Coming into this game, UCLA was averaging well over 300 yards on the ground as a team, and Johnathan Franklin was leading the nation individually on more than eight yards per carry. Two weeks ago, the Bruins racked up 344 rushing on Nebraska, 217 from Franklin alone. Today: They leave with a grand total of 72 yards rushing, only 45 of them on the legs of their emerging workhorse, who managed 3.8 per carry on a long gain of thirteen. September Heisman? Say sayonara.

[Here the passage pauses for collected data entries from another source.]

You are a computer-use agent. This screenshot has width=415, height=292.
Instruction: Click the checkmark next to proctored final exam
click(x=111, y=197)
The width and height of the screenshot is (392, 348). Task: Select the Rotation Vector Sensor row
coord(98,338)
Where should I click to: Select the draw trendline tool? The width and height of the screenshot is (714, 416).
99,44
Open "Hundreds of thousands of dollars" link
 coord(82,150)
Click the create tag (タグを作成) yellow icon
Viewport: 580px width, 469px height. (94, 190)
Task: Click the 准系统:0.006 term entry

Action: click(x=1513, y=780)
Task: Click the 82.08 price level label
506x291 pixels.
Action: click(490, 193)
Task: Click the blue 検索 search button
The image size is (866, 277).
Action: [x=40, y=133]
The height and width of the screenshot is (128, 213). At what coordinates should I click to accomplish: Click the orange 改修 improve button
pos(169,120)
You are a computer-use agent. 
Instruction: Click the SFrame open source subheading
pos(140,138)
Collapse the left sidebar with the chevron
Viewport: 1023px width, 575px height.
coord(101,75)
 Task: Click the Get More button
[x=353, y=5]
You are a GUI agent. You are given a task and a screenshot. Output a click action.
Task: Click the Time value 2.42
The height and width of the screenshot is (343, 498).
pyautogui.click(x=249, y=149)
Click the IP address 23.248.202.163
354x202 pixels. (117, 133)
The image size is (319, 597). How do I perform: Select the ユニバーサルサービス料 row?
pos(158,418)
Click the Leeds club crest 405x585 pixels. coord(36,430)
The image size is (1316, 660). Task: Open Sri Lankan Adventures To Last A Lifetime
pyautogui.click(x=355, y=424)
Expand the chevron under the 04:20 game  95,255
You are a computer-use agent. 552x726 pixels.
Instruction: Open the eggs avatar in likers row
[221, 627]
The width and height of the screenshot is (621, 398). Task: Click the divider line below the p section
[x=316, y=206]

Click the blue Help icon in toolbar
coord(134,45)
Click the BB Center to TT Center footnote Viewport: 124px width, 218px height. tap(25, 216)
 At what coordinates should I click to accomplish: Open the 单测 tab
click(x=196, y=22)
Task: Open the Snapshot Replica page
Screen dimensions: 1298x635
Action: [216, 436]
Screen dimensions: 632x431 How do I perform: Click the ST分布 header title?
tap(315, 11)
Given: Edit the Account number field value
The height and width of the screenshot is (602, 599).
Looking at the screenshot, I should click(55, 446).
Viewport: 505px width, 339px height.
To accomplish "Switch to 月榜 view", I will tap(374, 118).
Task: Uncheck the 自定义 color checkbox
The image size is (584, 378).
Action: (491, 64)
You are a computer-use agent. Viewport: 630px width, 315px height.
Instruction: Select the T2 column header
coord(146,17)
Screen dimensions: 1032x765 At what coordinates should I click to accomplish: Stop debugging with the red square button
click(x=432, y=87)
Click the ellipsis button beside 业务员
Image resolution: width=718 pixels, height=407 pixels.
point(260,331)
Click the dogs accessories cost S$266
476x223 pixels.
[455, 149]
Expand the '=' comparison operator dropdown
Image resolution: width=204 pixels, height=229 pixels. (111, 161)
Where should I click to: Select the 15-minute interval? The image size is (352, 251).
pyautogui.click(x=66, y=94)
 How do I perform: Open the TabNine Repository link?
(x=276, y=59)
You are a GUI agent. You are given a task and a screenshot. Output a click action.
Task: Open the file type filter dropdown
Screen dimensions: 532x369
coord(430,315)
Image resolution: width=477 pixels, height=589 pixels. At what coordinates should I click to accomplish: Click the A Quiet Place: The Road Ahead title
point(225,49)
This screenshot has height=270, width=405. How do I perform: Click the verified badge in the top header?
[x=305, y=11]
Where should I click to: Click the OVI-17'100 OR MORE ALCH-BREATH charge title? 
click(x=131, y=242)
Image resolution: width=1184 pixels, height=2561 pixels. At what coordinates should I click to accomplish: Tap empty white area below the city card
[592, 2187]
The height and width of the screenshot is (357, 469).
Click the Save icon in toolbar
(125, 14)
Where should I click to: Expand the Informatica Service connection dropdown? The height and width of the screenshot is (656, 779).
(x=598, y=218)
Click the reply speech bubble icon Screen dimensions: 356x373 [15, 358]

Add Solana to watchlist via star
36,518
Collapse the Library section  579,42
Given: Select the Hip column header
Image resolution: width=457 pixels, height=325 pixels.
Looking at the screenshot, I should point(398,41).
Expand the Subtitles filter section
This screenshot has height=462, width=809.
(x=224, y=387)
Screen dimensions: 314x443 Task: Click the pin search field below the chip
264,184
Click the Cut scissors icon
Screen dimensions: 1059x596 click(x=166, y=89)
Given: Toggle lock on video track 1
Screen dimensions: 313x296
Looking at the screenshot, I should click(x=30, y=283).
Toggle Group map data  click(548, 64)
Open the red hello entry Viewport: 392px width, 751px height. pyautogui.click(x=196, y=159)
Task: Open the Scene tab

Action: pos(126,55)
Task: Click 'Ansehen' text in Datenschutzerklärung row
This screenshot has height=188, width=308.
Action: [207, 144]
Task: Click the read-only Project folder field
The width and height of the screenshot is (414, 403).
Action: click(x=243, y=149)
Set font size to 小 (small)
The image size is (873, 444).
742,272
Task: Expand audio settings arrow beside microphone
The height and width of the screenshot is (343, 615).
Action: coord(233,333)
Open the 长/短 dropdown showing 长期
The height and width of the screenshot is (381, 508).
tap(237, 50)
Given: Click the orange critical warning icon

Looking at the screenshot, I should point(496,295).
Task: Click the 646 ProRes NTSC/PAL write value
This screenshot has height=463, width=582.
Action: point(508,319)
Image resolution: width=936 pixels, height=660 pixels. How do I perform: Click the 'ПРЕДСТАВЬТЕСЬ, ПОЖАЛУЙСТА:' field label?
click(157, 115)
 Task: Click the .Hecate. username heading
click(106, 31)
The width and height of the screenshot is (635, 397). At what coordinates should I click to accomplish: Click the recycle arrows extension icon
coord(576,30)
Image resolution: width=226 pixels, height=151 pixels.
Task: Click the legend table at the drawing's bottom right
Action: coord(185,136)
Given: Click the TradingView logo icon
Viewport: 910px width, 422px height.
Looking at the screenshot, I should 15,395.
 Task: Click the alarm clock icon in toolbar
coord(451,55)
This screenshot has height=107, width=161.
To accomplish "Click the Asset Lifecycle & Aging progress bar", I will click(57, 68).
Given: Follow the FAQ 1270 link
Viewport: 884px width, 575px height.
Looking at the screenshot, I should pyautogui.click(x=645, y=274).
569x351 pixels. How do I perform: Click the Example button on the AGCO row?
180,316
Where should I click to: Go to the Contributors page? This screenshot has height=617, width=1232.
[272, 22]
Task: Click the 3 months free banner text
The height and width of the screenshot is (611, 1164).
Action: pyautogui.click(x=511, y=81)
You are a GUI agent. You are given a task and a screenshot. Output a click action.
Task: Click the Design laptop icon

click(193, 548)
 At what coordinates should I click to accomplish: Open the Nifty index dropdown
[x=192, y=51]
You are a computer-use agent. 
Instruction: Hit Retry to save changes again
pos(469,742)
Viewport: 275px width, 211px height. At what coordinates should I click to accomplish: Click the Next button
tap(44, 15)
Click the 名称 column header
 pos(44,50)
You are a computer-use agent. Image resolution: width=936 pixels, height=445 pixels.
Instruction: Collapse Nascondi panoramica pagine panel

2. Combined with their thorough throttling of Wisconsin's ground game two weeks ago, the Beavers do appear to have legitimately overhauled the worst run defense in the Pac-12. That's not hyperbole: OSU allowed more yards on the ground in 2011 than any other team in the conference, in large part due to big games at their expense by Wisconsin (208 yards on 43 carries) and UCLA (211 on 49 carries) in back-to-back losses in the same spot on the schedule. It was downhill from there. But that front seven was anchored in large part by a trio of freshmen, Scott Crichton, Dylan Wynn and D.J. Welsh, who have clearly made a leap as sophomores: Between them, Crichton, Wynn, Welsh and fellow sophomore Feti Taumopeau have already combined for eight tackles for loss in two games.

Now: Let's see how they hold up next week against Arizona's "spread 'n shred" routine in Tucson.

3. The other obvious sophomore leap was by the quarterback, Sean Mannion, who was just "efficient" against Wisconsin but really flashed his vaunted arm today, most notably on touchdown passes covering 75 and 42 yards to Brandin Crooks and Markus Wheaton.

Mannion finished 24-of-35 for 379 yards with six completions covering at least 20 yards – all of them to Crooks and Wheaton – without a lot of ground support; the Beavers netted just 122 rushing on three yards per carry. It wasn't perfectm but again, the freshman growing pains of 2011 are paying dividends.

4. On a similar note, there's still not much to complain about re: UCLA's freshman quarterback, Brett Hundley, who went for 372 yards passing, added 32 rushing, accounted for both of the Bruins' touchdowns and didn't turn the ball over. But consistently moving the chains sans a running game or quick strike is an issue: UCLA was 2-of-15 on third downs and came away without points on four separate trips into Oregon State territory, without giving the ball away once.

5. UCLA is the latest team to take a page from Oregon's playbook with those giant hieroglyph boards on the sidelines, and the Bruins' versions are as delightfully inscrutable as ever:

22-ucla_boards

Which just goes to prove what they always say: It's the Jimmies and Joes, Not the Reeses and Rambos.